A quick notebook on how to create and interpret naive bayes models.

2020-01-294 min readpublishedMedium

library(modeldata)
library(klaR)
library(rsample)
library(dplyr)
library(caret)

Naive Bayes is a supervised machine learning algorithm based on Bayes Theorem.

Naive because it assumes all of the predictor variables to be completely independent of each other.

Bayes Rule:

$P(A|B) = \frac{P(B|A)P(A)}{P(B}$

$P(A|B)$ : Conditional probability of event A occuring, given event B
$P(A)$ : Probability of event A occuring
$P(B)$ : Probability of event B occuring
$P(B|A)$ : Conditional probability of event B occuring, given event A

In Naive Bayes, there are multiple predictor variables and more than $1$ output class.

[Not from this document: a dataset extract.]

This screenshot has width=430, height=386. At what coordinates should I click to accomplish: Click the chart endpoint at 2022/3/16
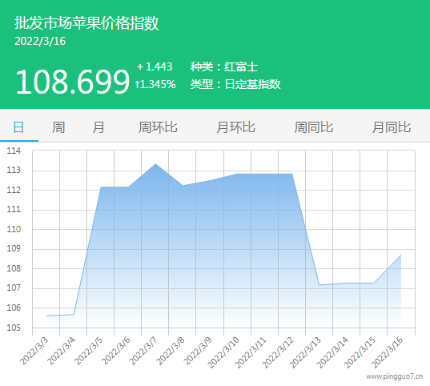(x=401, y=255)
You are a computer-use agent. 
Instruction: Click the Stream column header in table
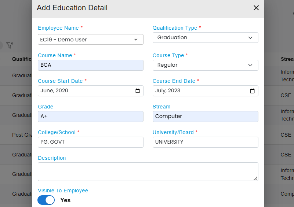tap(287, 59)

The objective of a Naive Bayes algorithm is to measure the conditional probability of an event with a feature vector

Problem Statement:

Predict employee attrition

data("attrition")
attrition <- attrition %>%
                mutate(JobLevel = factor(JobLevel),
                       StockOptionLevel = factor(StockOptionLevel),
                       TrainingTimesLastYear = factor(TrainingTimesLastYear))

Create training (70%) and test (30%) sets and utilize reproducibility.

set.seed(123)
split <- initial_split(data = attrition, prop = 0.7, strata = "Attrition")
 
train <- training(split)
test  <- testing(split)

Distribution of Attrition rates across train and test sets.

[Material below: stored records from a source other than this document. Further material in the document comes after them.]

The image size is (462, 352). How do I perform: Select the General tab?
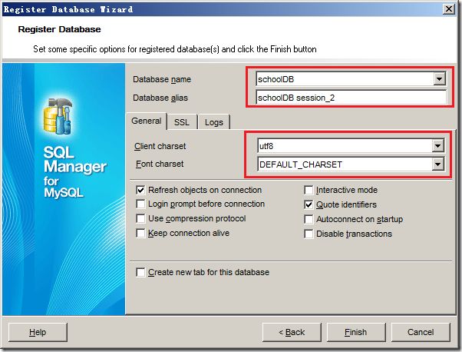click(x=147, y=121)
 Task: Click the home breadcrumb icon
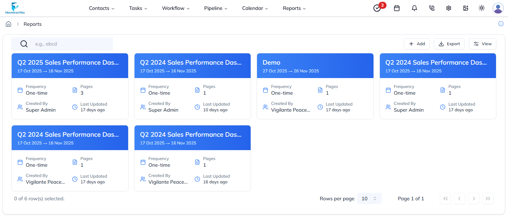8,24
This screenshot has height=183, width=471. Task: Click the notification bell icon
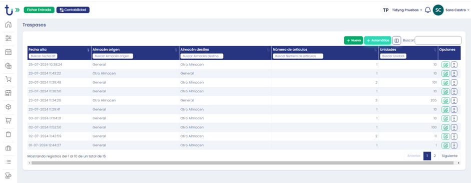click(x=428, y=10)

prop.table(table(train$Attrition))
 
prop.table(table(test$Attrition))

Notice that they are very similar.

A Naive Overview

The Naive Bayes classifier is founded on Bayesian probability, which incorporates the concept of conditional probability.

In our attrition data set, we are seeking the probability of an employee belonging to attrition class $C_{k}$ given the predictor variables $x_{1}, x_{2}, ... x_{n}$

A posterior:

$Posterior = \frac{Prior * Likelihood}{Evidence}$

Assumption:

The Naive Bayes classifier assumes that the predictor variables are conditionally independent of each other, with no correlation.

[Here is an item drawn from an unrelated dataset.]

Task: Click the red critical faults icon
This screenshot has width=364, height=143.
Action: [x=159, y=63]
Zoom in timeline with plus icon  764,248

An assumption of normality is often used for continuous variables.

But you can see that normality assumption is not always held:

train %>%
  select(Age, DailyRate, DistanceFromHome, HourlyRate, MonthlyIncome, MonthlyRate) %>%
  gather(metric, value) %>%
  ggplot(aes(value, fill = metric)) +
  geom_density(show.legend = FALSE) +
  facet_wrap(~ metric, scales = "free")

Advantages and Shortcoming

The Naive Bayes classifier is simple, fast, and scales well to large $N$ .

A major disadvantage is that it relies on the often-wrong assumption of equally important and independent features.

Implementation

We will utilize the caret package in R.

Create response and feature data

features <- setdiff(names(train), "Attrition")
x <- train[, features]
y <- train$Attrition

Initialize 10-fold cross validation using caret's trainControl function.

trControl <- trainControl(method = "cv", number = 10)

Training the Naive Bayes model:

nb.fit <- train(
  x = x,
  y = y,
  method = "nb",
  trControl = trControl
)

Confusion Matrix to analyze our results:

confusionMatrix(nb.fit)

plot(nb.fit)

To test the accuracy on our test data set:

preds <- predict(nb.fit, newdata = test)

confusionMatrix(preds, reference = test$Attrition)